Il segretario provinciale del sindacato contesta di dati sull'occupazione: «La gran parte dei contratti sono e saranno atipici»

Cresce il fatturato delle aziende lecchesi, tornato, secondo ai dati Istat, ai livelli del 2008 dopo dieci anni di crisi economica. Parallelamente è tornata a crescere anche l'occupazione, che, seppur debolmante, sta facendo registrare un trend positivo. Una situazione che fa storcere il naso a Wolfango Pirelli, segretario provinciale della CGIL: «Perché a fronte di dati positivi registrati ormai da diverso tempo (uno sviluppo che, come dice, Guidoc Puccio “non conoscevamo da almeno 10 anni”) sia in termini di produzione, ordinativi e export, non si registra analoga crescita qualitativa dell’occupazione? Perché ciò che sta avvenendo su questo versante è che in realtà l’occupazione continua ad essere sempre più precaria e a termine. Cresce si in termini quantitativi ma peggiora da un punto di vista della qualità.»

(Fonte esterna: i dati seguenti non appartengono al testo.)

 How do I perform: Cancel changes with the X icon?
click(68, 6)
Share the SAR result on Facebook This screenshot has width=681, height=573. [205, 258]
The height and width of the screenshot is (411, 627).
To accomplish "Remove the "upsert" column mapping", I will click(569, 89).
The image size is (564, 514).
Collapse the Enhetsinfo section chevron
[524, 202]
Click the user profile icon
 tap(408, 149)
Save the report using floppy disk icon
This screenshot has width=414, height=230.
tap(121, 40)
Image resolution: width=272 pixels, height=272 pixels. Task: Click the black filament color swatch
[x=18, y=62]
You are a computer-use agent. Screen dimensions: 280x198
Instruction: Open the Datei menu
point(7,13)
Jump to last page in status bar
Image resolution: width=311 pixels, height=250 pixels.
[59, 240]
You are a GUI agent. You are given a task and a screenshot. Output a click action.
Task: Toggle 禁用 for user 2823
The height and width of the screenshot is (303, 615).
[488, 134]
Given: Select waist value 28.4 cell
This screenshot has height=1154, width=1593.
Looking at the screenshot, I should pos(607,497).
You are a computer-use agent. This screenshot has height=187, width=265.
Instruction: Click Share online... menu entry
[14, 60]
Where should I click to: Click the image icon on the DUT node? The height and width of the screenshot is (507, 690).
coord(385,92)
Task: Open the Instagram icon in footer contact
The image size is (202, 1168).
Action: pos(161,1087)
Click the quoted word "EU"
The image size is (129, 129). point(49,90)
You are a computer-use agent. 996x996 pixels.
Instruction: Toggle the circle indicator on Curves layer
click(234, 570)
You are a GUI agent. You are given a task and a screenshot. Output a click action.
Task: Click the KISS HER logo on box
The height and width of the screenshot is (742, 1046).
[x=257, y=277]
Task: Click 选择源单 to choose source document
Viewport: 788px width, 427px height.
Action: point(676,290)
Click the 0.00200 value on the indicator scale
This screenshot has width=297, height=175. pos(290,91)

Lavoro in crescita nel lecchese: i dati 2017

Un'analsi, quella di Pirelli, suffragata dai dati in suo possesso: «I dati, anche del nostro territorio, sono chiari, sia con riferimento al consuntivo 2017 che alle previsioni di assunzione da parte delle imprese per i primi mesi del 2018 (indagine Excelsior). E cioè che il 25% delle assunzioni previste saranno contratti atipici attraverso agenzie interinali (per la gran parte si tratta di contratti in somministrazione per un periodo inferiore ai 6 mesi), e che solo il 40% dei contratti di assunzione diretta da parte delle imprese è e sarà a tempo indeterminato (peraltro con contratto a tutele crescenti). Questi dati non riguardano solo i settori tradizionalmente più esposti, come il terziario, alla precarizzazione del lavoro (addirittura in questi settori i dati sono ancora peggiori). Questi dati riguardano proprio il settore industriale e manifatturiero, quel settore che cresce di più, sia rispetto alla media regionale e nazionale, e che rappresenta ancora la vocazione produttiva prevalente del nostro territorio.»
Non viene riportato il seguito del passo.